• _Short task_: Can you rewrite the rows below so that every "GUI agent" becomes "interface agent", with nothing else changed?

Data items
◇ ◇ ◇

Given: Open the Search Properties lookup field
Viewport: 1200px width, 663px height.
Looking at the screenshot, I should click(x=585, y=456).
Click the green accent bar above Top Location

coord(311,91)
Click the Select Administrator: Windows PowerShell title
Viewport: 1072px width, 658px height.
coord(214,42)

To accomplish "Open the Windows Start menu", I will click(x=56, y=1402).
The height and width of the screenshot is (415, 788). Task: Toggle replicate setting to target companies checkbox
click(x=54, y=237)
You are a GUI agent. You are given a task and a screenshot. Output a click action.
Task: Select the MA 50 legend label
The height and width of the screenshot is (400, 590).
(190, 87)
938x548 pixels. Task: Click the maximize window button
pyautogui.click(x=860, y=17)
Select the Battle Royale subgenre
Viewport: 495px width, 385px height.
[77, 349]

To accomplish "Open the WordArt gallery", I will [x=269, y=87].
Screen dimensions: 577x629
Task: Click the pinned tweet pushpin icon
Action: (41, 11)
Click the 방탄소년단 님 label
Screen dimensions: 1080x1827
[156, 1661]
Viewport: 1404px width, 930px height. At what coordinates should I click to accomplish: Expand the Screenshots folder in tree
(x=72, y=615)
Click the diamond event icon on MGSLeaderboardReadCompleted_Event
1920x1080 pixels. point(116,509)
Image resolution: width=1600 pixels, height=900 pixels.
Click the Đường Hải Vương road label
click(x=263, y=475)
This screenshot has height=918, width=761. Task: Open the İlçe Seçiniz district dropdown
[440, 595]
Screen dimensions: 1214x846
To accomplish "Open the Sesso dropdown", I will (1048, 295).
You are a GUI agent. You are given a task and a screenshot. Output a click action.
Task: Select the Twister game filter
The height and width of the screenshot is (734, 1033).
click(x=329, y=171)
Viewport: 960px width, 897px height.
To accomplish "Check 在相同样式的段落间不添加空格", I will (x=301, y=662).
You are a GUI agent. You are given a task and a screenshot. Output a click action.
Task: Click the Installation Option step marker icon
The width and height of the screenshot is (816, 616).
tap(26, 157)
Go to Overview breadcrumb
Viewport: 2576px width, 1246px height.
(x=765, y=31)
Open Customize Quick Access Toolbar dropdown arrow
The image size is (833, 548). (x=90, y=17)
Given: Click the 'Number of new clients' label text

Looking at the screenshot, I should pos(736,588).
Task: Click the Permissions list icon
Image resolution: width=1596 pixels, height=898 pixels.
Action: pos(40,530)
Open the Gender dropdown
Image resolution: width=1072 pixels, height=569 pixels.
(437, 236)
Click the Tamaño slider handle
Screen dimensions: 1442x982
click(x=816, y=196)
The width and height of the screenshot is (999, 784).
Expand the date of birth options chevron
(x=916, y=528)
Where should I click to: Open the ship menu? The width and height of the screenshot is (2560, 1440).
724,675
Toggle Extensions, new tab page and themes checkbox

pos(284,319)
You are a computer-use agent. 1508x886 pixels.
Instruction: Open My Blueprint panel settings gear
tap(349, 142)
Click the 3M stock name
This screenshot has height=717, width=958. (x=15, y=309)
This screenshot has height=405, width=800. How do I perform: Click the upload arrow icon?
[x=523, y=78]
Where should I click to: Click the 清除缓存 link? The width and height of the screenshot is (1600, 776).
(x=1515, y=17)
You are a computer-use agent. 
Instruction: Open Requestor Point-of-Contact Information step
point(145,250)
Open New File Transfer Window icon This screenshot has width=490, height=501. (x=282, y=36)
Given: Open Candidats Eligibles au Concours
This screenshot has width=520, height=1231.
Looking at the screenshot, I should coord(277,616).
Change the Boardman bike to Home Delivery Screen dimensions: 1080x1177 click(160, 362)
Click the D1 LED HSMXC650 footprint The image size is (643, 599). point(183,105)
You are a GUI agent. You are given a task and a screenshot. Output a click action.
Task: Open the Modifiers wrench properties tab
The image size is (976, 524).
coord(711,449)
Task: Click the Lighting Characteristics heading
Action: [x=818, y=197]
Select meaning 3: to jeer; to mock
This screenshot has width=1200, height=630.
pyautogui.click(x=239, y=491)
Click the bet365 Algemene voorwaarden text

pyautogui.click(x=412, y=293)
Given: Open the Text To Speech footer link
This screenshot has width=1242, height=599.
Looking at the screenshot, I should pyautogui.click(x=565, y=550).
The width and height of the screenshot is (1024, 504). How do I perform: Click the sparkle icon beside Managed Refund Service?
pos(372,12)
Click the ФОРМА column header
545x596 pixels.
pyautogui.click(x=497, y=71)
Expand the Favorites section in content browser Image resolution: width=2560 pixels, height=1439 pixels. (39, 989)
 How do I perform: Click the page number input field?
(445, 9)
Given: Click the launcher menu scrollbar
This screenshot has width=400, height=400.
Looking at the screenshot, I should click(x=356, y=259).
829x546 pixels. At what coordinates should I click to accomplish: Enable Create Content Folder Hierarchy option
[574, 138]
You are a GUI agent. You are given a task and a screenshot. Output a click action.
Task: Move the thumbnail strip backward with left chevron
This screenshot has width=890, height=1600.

◇ ◇ ◇

• _Answer to the task_:
Given: Open the Search Properties lookup field
Viewport: 1200px width, 663px height.
Looking at the screenshot, I should click(x=585, y=456).
Click the green accent bar above Top Location

coord(311,91)
Click the Select Administrator: Windows PowerShell title
Viewport: 1072px width, 658px height.
coord(214,42)

To accomplish "Open the Windows Start menu", I will click(x=56, y=1402).
The height and width of the screenshot is (415, 788). Task: Toggle replicate setting to target companies checkbox
click(x=54, y=237)
You are a interface agent. You are given a task and a screenshot. Output a click action.
Task: Select the MA 50 legend label
The height and width of the screenshot is (400, 590).
(190, 87)
938x548 pixels. Task: Click the maximize window button
pyautogui.click(x=860, y=17)
Select the Battle Royale subgenre
Viewport: 495px width, 385px height.
[77, 349]

To accomplish "Open the WordArt gallery", I will [x=269, y=87].
Screen dimensions: 577x629
Task: Click the pinned tweet pushpin icon
Action: (41, 11)
Click the 방탄소년단 님 label
Screen dimensions: 1080x1827
[156, 1661]
Viewport: 1404px width, 930px height. At what coordinates should I click to accomplish: Expand the Screenshots folder in tree
(x=72, y=615)
Click the diamond event icon on MGSLeaderboardReadCompleted_Event
1920x1080 pixels. point(116,509)
Image resolution: width=1600 pixels, height=900 pixels.
Click the Đường Hải Vương road label
click(x=263, y=475)
This screenshot has height=918, width=761. Task: Open the İlçe Seçiniz district dropdown
[440, 595]
Screen dimensions: 1214x846
To accomplish "Open the Sesso dropdown", I will (1048, 295).
You are a interface agent. You are given a task and a screenshot. Output a click action.
Task: Select the Twister game filter
The height and width of the screenshot is (734, 1033).
click(x=329, y=171)
Viewport: 960px width, 897px height.
To accomplish "Check 在相同样式的段落间不添加空格", I will (x=301, y=662).
You are a interface agent. You are given a task and a screenshot. Output a click action.
Task: Click the Installation Option step marker icon
The width and height of the screenshot is (816, 616).
tap(26, 157)
Go to Overview breadcrumb
Viewport: 2576px width, 1246px height.
(x=765, y=31)
Open Customize Quick Access Toolbar dropdown arrow
The image size is (833, 548). (x=90, y=17)
Given: Click the 'Number of new clients' label text

Looking at the screenshot, I should pos(736,588).
Task: Click the Permissions list icon
Image resolution: width=1596 pixels, height=898 pixels.
Action: pos(40,530)
Open the Gender dropdown
Image resolution: width=1072 pixels, height=569 pixels.
(437, 236)
Click the Tamaño slider handle
Screen dimensions: 1442x982
click(x=816, y=196)
The width and height of the screenshot is (999, 784).
Expand the date of birth options chevron
(x=916, y=528)
Where should I click to: Open the ship menu? The width and height of the screenshot is (2560, 1440).
724,675
Toggle Extensions, new tab page and themes checkbox

pos(284,319)
You are a computer-use agent. 1508x886 pixels.
Instruction: Open My Blueprint panel settings gear
tap(349, 142)
Click the 3M stock name
This screenshot has height=717, width=958. (x=15, y=309)
This screenshot has height=405, width=800. How do I perform: Click the upload arrow icon?
[x=523, y=78]
Where should I click to: Click the 清除缓存 link? The width and height of the screenshot is (1600, 776).
(x=1515, y=17)
You are a computer-use agent. 
Instruction: Open Requestor Point-of-Contact Information step
point(145,250)
Open New File Transfer Window icon This screenshot has width=490, height=501. (x=282, y=36)
Given: Open Candidats Eligibles au Concours
This screenshot has width=520, height=1231.
Looking at the screenshot, I should coord(277,616).
Change the Boardman bike to Home Delivery Screen dimensions: 1080x1177 click(160, 362)
Click the D1 LED HSMXC650 footprint The image size is (643, 599). point(183,105)
You are a interface agent. You are given a task and a screenshot. Output a click action.
Task: Open the Modifiers wrench properties tab
The image size is (976, 524).
coord(711,449)
Task: Click the Lighting Characteristics heading
Action: [x=818, y=197]
Select meaning 3: to jeer; to mock
This screenshot has width=1200, height=630.
pyautogui.click(x=239, y=491)
Click the bet365 Algemene voorwaarden text

pyautogui.click(x=412, y=293)
Given: Open the Text To Speech footer link
This screenshot has width=1242, height=599.
Looking at the screenshot, I should pyautogui.click(x=565, y=550).
The width and height of the screenshot is (1024, 504). How do I perform: Click the sparkle icon beside Managed Refund Service?
pos(372,12)
Click the ФОРМА column header
545x596 pixels.
pyautogui.click(x=497, y=71)
Expand the Favorites section in content browser Image resolution: width=2560 pixels, height=1439 pixels. (39, 989)
 How do I perform: Click the page number input field?
(445, 9)
Given: Click the launcher menu scrollbar
This screenshot has width=400, height=400.
Looking at the screenshot, I should click(x=356, y=259).
829x546 pixels. At what coordinates should I click to accomplish: Enable Create Content Folder Hierarchy option
[574, 138]
You are a interface agent. You are given a task and a screenshot. Output a click action.
Task: Move the thumbnail strip backward with left chevron
This screenshot has width=890, height=1600.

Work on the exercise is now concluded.